**Exercise aim:** Rewrite the entries between the lines holding "The width and" and "Looking at the", inclusive, replacing "bottom bar" with "lower toolbar" and leaving everything else unchanged.

**Input material:**

********

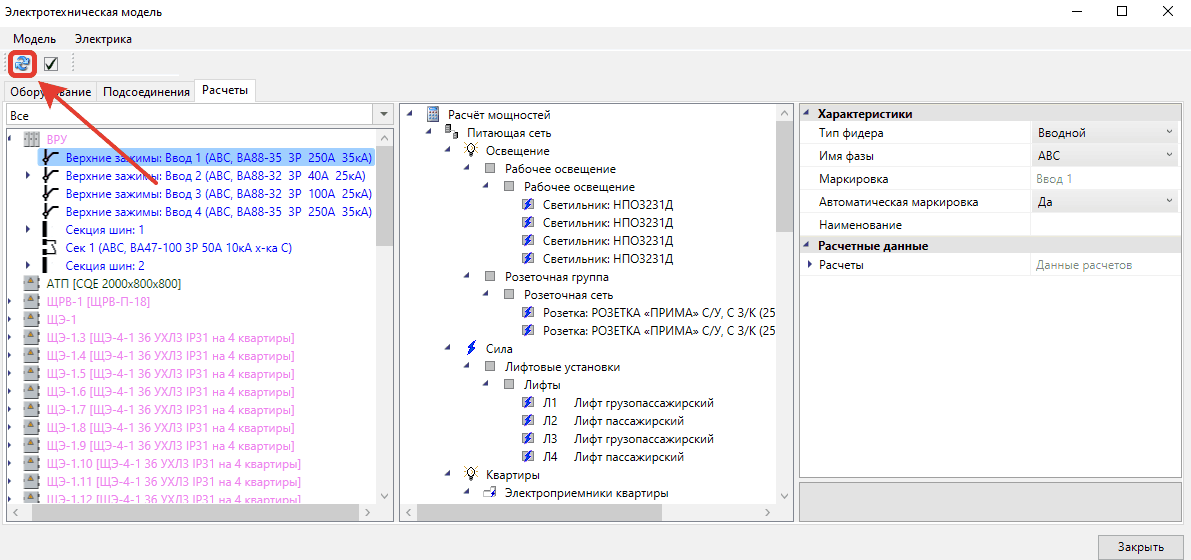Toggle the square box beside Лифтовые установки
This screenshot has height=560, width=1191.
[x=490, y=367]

********

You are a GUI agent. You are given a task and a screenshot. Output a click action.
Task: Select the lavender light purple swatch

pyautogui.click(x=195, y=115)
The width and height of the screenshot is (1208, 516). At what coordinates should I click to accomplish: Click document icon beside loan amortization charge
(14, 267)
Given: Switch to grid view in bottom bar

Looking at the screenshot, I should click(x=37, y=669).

********

**The reply:**
The width and height of the screenshot is (1208, 516). At what coordinates should I click to accomplish: Click document icon beside loan amortization charge
(14, 267)
Given: Switch to grid view in lower toolbar

Looking at the screenshot, I should click(x=37, y=669).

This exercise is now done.